▶ **WORK INSTRUCTIONS**: Please retype the records from the start through the line containing "pyautogui.click(x=380, y=145)", with both ends included.
=======
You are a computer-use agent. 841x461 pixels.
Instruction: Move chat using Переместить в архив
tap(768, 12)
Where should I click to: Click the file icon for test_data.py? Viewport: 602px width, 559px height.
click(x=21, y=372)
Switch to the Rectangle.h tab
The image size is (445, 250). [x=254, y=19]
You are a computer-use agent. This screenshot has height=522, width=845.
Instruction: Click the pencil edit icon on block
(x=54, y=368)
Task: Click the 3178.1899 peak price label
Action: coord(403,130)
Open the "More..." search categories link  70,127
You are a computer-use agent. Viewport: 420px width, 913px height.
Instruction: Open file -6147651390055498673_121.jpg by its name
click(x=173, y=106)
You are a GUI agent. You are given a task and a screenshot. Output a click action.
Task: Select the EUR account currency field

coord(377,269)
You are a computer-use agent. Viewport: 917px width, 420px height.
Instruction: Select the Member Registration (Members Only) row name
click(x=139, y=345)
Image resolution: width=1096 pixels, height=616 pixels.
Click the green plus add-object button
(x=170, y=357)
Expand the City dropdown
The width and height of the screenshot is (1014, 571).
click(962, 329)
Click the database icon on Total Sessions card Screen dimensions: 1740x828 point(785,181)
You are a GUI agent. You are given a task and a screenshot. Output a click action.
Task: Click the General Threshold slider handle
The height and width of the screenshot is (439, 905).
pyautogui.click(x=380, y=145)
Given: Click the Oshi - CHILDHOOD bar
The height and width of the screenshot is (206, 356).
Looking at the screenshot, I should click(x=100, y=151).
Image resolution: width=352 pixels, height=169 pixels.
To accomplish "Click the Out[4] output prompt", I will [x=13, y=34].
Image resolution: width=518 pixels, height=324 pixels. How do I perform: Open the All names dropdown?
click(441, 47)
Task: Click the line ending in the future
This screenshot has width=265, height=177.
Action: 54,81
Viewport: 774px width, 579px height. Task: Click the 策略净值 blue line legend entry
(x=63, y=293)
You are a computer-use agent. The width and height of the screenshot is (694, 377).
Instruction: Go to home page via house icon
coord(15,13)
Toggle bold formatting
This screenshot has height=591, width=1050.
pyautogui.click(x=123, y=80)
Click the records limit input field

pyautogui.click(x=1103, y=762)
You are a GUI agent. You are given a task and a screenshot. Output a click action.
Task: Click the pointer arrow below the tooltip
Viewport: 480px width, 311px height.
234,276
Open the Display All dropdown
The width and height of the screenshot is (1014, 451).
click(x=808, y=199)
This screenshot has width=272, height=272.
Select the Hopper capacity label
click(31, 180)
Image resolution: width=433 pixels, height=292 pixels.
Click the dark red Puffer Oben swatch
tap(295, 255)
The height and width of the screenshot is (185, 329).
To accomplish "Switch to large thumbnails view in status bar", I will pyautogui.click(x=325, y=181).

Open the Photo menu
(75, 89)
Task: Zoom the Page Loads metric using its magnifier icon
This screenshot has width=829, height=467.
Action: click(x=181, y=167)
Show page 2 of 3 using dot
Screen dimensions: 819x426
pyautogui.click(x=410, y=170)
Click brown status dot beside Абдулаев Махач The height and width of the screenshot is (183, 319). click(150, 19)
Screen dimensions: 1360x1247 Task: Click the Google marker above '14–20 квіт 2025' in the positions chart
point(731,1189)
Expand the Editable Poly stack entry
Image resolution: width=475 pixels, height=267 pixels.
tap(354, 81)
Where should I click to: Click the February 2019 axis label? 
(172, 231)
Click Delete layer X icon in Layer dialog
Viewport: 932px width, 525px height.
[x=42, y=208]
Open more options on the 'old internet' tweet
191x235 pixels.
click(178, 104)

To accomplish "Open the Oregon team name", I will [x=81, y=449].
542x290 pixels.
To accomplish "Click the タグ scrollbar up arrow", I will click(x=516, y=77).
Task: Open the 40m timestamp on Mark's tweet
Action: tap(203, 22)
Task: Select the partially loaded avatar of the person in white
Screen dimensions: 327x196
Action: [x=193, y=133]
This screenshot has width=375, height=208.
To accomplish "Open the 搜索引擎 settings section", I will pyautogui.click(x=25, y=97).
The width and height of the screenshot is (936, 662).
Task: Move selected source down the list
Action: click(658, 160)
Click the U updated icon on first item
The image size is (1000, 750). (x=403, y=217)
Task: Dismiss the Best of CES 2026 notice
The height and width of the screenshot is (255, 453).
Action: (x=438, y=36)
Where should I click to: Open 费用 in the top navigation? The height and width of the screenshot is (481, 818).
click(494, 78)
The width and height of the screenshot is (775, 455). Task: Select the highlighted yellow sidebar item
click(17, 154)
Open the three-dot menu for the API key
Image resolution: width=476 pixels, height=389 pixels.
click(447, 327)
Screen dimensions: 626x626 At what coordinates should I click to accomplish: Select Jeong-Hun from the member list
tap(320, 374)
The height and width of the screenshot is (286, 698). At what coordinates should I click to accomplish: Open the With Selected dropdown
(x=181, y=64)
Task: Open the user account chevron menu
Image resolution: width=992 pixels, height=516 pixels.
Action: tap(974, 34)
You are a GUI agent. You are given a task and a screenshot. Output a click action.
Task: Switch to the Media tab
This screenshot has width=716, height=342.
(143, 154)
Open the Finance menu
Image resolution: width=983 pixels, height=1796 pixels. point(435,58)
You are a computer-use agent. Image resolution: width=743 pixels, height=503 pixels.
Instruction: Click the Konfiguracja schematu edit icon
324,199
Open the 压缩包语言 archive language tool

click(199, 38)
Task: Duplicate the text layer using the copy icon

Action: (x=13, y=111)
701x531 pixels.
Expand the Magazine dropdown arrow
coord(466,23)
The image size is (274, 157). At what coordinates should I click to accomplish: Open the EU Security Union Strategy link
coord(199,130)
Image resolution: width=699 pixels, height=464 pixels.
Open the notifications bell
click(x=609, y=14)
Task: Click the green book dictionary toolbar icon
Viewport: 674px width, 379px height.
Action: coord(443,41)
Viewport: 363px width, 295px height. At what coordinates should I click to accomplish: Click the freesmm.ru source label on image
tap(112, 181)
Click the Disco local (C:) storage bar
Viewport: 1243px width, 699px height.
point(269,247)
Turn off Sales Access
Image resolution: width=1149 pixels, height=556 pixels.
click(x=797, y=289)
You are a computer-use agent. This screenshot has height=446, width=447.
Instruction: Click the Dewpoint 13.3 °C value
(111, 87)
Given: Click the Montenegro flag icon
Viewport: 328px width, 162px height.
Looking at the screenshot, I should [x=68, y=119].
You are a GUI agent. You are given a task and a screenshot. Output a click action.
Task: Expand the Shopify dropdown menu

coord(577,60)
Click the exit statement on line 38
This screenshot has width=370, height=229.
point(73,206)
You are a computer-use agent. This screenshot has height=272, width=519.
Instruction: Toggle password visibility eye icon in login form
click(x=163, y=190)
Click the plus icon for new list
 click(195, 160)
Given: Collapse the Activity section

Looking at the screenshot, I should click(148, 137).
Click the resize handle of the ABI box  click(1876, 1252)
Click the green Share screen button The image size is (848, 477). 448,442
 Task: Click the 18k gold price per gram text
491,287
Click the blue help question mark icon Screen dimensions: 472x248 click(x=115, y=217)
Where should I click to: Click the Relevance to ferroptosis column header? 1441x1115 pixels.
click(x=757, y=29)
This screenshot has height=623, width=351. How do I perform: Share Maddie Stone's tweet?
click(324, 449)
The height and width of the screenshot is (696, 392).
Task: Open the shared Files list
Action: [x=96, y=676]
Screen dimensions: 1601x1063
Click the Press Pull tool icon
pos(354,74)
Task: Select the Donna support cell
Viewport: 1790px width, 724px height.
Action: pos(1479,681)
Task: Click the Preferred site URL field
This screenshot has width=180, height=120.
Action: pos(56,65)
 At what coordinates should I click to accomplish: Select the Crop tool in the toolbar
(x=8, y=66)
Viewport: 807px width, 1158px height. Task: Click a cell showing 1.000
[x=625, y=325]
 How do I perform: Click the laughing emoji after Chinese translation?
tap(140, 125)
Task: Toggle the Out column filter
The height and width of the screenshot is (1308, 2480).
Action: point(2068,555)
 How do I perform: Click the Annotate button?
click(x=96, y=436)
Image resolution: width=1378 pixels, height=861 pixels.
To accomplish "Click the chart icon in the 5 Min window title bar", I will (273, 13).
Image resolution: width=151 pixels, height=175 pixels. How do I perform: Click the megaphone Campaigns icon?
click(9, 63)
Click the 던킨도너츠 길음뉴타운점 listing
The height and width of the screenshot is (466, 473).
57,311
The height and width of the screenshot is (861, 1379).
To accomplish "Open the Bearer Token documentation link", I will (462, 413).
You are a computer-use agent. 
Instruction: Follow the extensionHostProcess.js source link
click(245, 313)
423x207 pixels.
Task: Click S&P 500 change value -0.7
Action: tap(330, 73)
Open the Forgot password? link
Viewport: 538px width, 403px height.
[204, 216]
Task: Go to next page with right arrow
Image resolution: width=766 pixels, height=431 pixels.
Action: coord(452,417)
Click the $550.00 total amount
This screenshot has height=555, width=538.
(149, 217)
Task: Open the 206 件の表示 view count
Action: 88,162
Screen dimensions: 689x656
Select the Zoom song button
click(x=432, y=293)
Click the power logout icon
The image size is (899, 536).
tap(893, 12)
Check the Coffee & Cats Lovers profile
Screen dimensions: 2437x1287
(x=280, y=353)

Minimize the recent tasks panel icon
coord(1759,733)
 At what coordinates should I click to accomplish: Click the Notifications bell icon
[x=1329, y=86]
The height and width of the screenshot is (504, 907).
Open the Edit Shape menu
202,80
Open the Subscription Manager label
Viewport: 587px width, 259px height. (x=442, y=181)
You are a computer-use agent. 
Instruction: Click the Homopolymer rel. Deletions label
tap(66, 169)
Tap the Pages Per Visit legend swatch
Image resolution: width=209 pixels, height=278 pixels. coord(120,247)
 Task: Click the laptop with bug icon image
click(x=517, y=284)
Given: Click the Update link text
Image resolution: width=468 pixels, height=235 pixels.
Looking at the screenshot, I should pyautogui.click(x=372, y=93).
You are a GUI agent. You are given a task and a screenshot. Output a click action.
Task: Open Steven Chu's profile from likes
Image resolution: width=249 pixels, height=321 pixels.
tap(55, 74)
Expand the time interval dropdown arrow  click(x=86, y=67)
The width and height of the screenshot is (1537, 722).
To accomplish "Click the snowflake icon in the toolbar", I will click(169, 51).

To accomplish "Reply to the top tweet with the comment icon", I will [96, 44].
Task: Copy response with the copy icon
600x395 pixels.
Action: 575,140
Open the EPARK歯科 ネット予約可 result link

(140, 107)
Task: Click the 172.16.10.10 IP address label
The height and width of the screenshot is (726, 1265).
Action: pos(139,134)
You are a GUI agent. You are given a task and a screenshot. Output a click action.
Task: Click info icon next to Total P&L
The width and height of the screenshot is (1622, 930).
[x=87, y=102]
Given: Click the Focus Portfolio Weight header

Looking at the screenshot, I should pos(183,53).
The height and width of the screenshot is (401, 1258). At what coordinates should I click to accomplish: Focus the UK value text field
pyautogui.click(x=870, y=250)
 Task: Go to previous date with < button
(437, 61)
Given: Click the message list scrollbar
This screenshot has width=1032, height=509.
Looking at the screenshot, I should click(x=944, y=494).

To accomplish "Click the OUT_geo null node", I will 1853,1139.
=======
▶ **RESPONSE**:
You are a computer-use agent. 841x461 pixels.
Instruction: Move chat using Переместить в архив
tap(768, 12)
Where should I click to: Click the file icon for test_data.py? Viewport: 602px width, 559px height.
click(x=21, y=372)
Switch to the Rectangle.h tab
The image size is (445, 250). [x=254, y=19]
You are a computer-use agent. This screenshot has height=522, width=845.
Instruction: Click the pencil edit icon on block
(x=54, y=368)
Task: Click the 3178.1899 peak price label
Action: coord(403,130)
Open the "More..." search categories link  70,127
You are a computer-use agent. Viewport: 420px width, 913px height.
Instruction: Open file -6147651390055498673_121.jpg by its name
click(x=173, y=106)
You are a GUI agent. You are given a task and a screenshot. Output a click action.
Task: Select the EUR account currency field

coord(377,269)
You are a computer-use agent. Viewport: 917px width, 420px height.
Instruction: Select the Member Registration (Members Only) row name
click(x=139, y=345)
Image resolution: width=1096 pixels, height=616 pixels.
Click the green plus add-object button
(x=170, y=357)
Expand the City dropdown
The width and height of the screenshot is (1014, 571).
click(962, 329)
Click the database icon on Total Sessions card Screen dimensions: 1740x828 point(785,181)
You are a GUI agent. You are given a task and a screenshot. Output a click action.
Task: Click the General Threshold slider handle
The height and width of the screenshot is (439, 905).
pyautogui.click(x=380, y=145)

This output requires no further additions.